**PROVIDED DATA:**
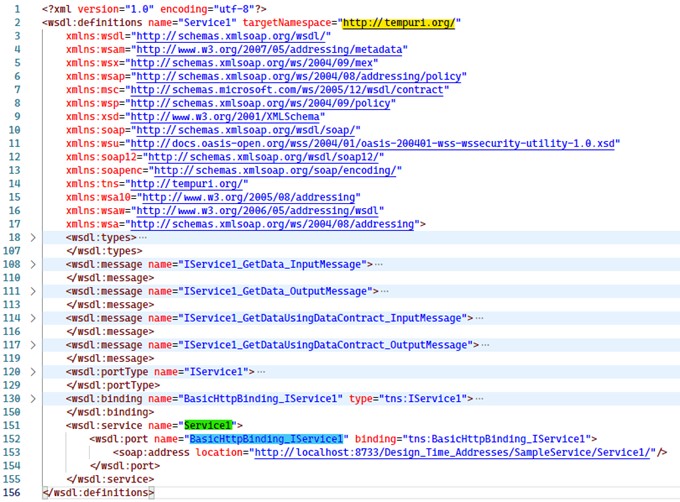
Task: Expand the GetDataUsingDataContract_OutputMessage fold arrow
Action: click(x=32, y=345)
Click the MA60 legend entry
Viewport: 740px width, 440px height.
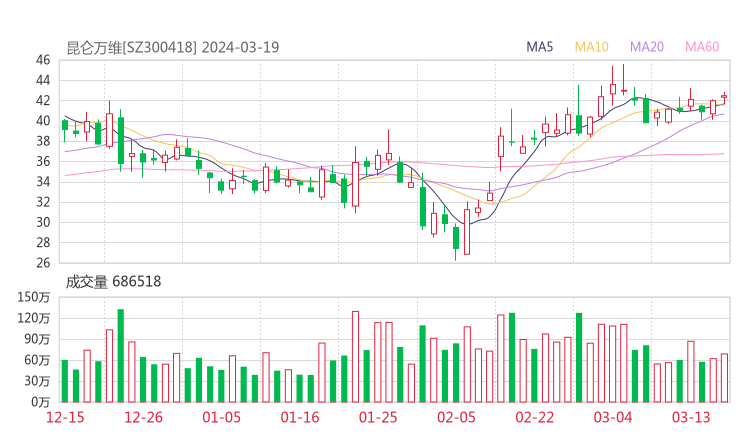[702, 47]
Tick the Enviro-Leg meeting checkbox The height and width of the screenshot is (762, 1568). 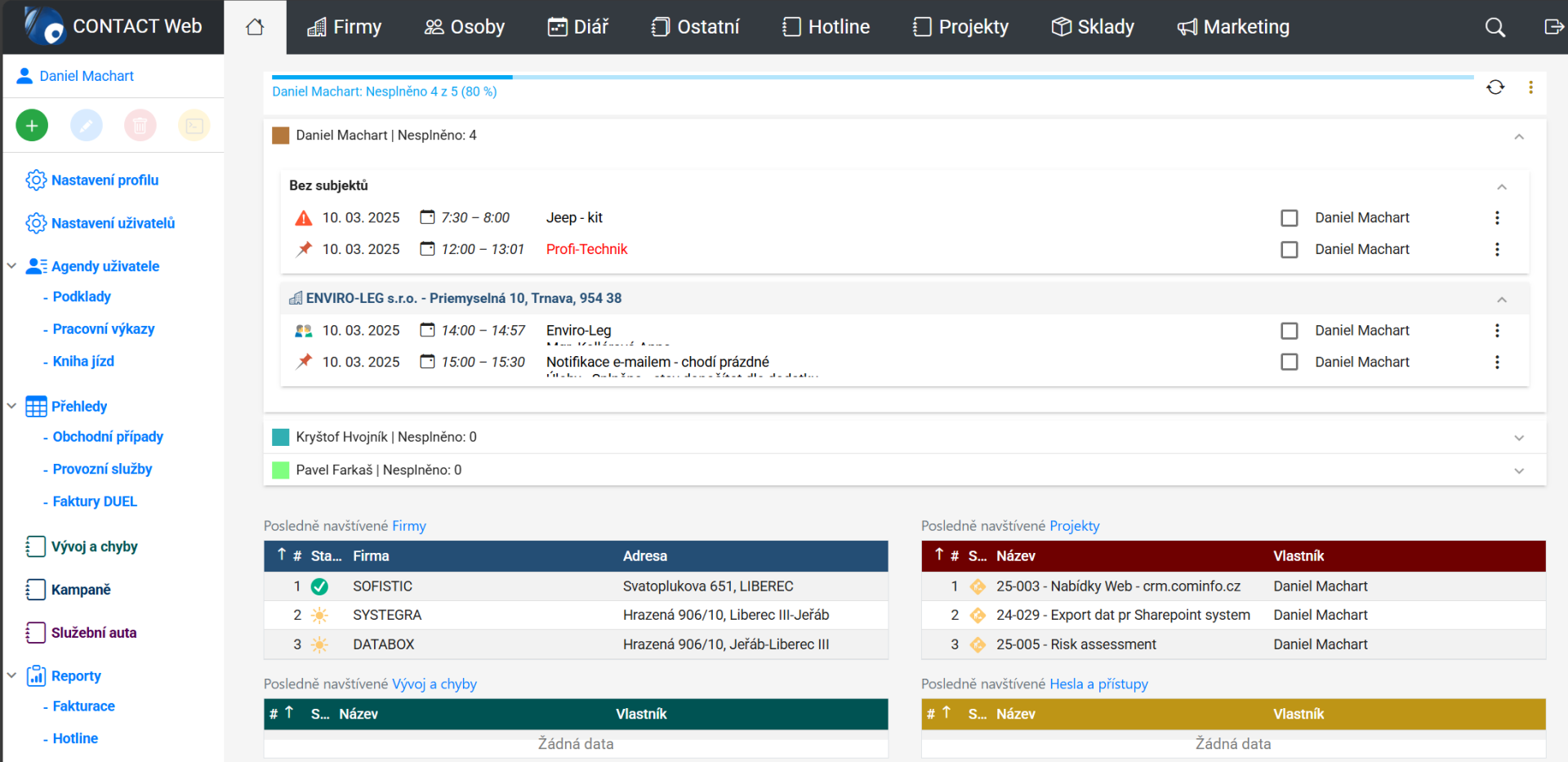pos(1290,331)

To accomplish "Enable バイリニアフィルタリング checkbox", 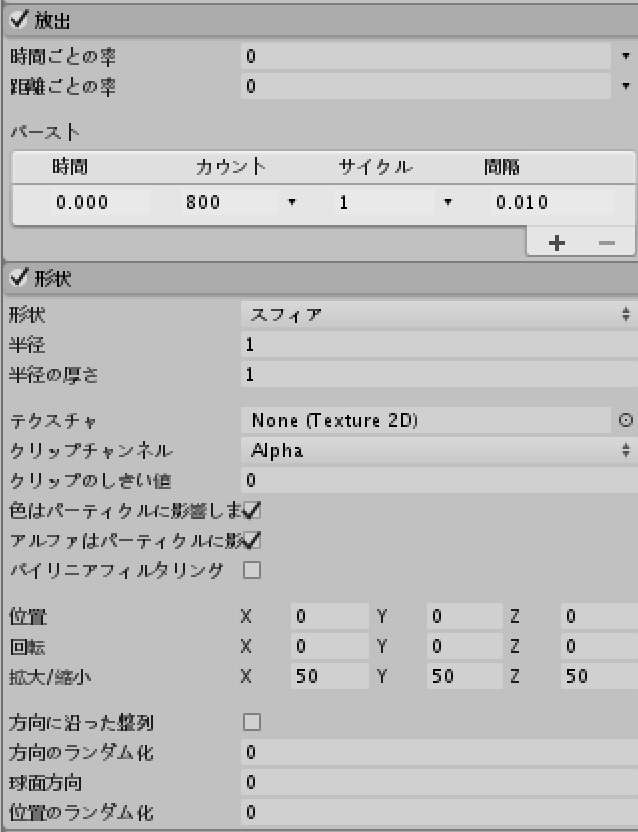I will point(252,571).
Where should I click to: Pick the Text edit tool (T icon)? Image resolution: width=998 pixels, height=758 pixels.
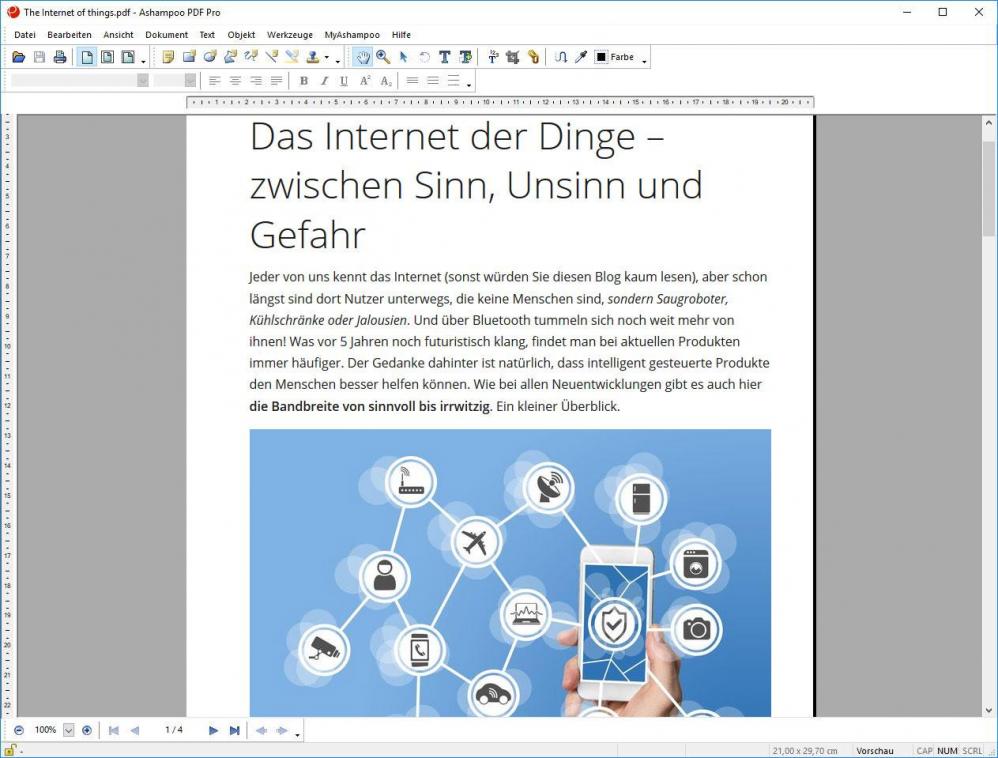[444, 58]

**EXERCISE PROMPT:** After locating the line with "Where should I", transcribe it and the rest of the data above exactly as written, without any picture.

**EXPECTED ANSWER:**
Where should I click to: Pick the Text edit tool (T icon)? Image resolution: width=998 pixels, height=758 pixels.
[444, 58]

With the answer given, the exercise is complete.